*Enunciado de la tarea*
¿Puedes retomar el texto sobre la publicidad pagada en redes sociales y continuarlo a partir de su última oración?

*Bloque de texto*
****
Israel González Delgado.
A lo largo de todo el día de ayer me apareció en mi muro de Facebook la fotografía de un señor trajeado, de brazos cruzados y en contrapicada, con sonrisa superavitaria y mirada de vendedor de tiempos compartidos; un triunfador”. Debajo de la frase inspiracional de cajón, destilada de cualquier sustancia, para que no vaya a haber problemas de interpretación, nos enteramos que quiere ser presidente de una cámara empresarial. No me quedó claro para qué necesita del apoyo de personas aleatorias en redes sociales, como su servidor, para lograr su propósito; se me ocurre que debería usar todo su tiempo en cabildear con quien estuviera desayunando el el club de industriales, o algo así. Pero lo importante es que aparece, eso sí muy claro, que fue el mismo individuo quien pagó por su publicidad. Dejando las bromas de lado, el clima de polarización, violencia y discurso de odio en las redes en todo el mundo y acerca de todos los temas (desde política hasta consolas de videojuegos) pudo construirse debido a que, entre otras cosas, faltaba transparencia sobre la compra de publicidad y sobre los límites a los contenidos que se podían promocionar en dichas redes.
****
*Datos proporcionados*
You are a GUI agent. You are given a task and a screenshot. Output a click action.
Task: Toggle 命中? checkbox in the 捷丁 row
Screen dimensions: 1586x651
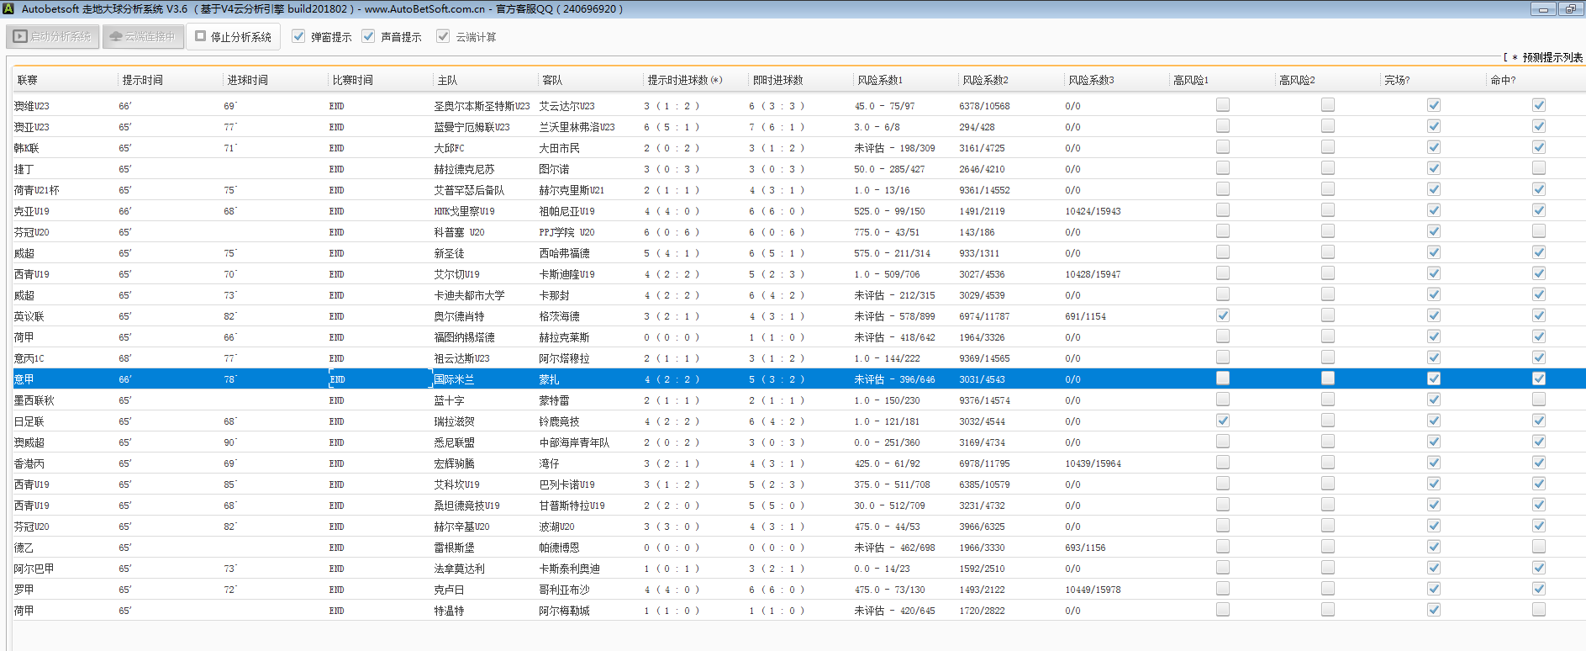[x=1539, y=168]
****
*Respuesta esperada*
Es famoso el caso de la primera campaña de mentiras de Donald Trump, en 2016, donde el epicentro de la ponzoña estaba en células de trolls que operaban desde Macedonia, y lograron viralizar todas las falsedades, injurias y calumnias en todos los distritos electorales de Estados Unidos. Pero como ese caso, en todo el mundo, gobiernos, grupos de interés y uno que otro guasón irredento, se han dedicado durante años a hacer guerra sucia contra personas, partidos y causas. La tenaza se cierra por el hecho de que los medios de comunicación tradicionales han perdido credibilidad casi a la par de los gobiernos, por lo que la gente común empezó a desconfiar de la información de diarios y publicaciones consolidadas y famosas, precisamente por el hecho de que son publicaciones consolidadas y famosas. Lo malo no es que haya una actitud crítica contra los medios de siempre, sino que fue sustituida por una actitud totalmente acrítica y crédula hacia portales de noticias improvisados, propagandistas desvergonzados y anuncios balines que difunden información falsa, deliberadamente. En el barómetro de confianza global de Edelman (que ya he citado otras veces), la evolución de la credibilidad se ha ido desplazando cada vez más, desde los gobiernos, medios de comunicación y “expertos”, hacia los pares, es decir, hacia lo que me dice mi pariente, mi vecino o mi amigo de facebook. Tendemos a creer más en lo que me manda un amigo por whatsapp que a una editorial del New York Times. En este escenario, lo mínimo que debían hacer los gigantes big tech, era transparentar quién paga para que ciertos contenidos sean difundidos indiscriminadamente, hasta colocarlos como tendencia y prioridad en el espacio público. Por eso ahora aparece el señor de traje promocionándose a sí mismo y dándose like a sí mismo, en lugar de aparentar que lo apoya una Asociación Civil de papel o una universidad inexistente. Nos podrá dar risa, pero también debe darnos tranquilidad. No es un cambio menor.